Items listed in a dataset
_ _ _ _ _

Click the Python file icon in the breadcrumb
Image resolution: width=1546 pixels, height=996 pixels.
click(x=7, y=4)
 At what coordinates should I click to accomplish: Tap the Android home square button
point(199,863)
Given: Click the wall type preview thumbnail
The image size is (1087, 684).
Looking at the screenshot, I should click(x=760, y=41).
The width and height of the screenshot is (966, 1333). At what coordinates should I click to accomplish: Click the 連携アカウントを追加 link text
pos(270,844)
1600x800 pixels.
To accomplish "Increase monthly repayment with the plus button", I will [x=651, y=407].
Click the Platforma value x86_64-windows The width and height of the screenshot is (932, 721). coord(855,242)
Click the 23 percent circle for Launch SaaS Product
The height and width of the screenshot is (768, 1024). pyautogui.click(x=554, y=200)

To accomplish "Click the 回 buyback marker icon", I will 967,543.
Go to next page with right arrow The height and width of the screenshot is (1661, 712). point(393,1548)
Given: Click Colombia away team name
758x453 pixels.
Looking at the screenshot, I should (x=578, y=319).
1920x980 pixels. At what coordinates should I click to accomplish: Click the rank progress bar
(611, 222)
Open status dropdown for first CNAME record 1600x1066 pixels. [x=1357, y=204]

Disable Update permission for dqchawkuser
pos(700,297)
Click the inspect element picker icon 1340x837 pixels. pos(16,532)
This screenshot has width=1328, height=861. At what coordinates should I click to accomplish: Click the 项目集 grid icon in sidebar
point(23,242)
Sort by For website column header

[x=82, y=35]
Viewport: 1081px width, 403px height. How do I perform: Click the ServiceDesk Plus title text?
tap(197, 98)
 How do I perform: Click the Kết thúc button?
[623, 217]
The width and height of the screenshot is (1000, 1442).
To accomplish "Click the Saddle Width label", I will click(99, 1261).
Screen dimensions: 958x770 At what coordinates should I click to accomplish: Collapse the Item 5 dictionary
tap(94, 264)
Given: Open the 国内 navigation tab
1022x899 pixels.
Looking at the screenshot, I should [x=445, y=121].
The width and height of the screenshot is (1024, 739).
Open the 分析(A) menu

_ _ _ _ _

## TASK DIRECTIONS
Set down exactly the lines from the one that contains "This screenshot has" to the final line above, both included, and nothing more.

## ANSWER BOX
This screenshot has width=1328, height=861. At what coordinates should I click to accomplish: Click the 项目集 grid icon in sidebar
point(23,242)
Sort by For website column header

[x=82, y=35]
Viewport: 1081px width, 403px height. How do I perform: Click the ServiceDesk Plus title text?
tap(197, 98)
 How do I perform: Click the Kết thúc button?
[623, 217]
The width and height of the screenshot is (1000, 1442).
To accomplish "Click the Saddle Width label", I will click(99, 1261).
Screen dimensions: 958x770 At what coordinates should I click to accomplish: Collapse the Item 5 dictionary
tap(94, 264)
Given: Open the 国内 navigation tab
1022x899 pixels.
Looking at the screenshot, I should [x=445, y=121].
The width and height of the screenshot is (1024, 739).
Open the 分析(A) menu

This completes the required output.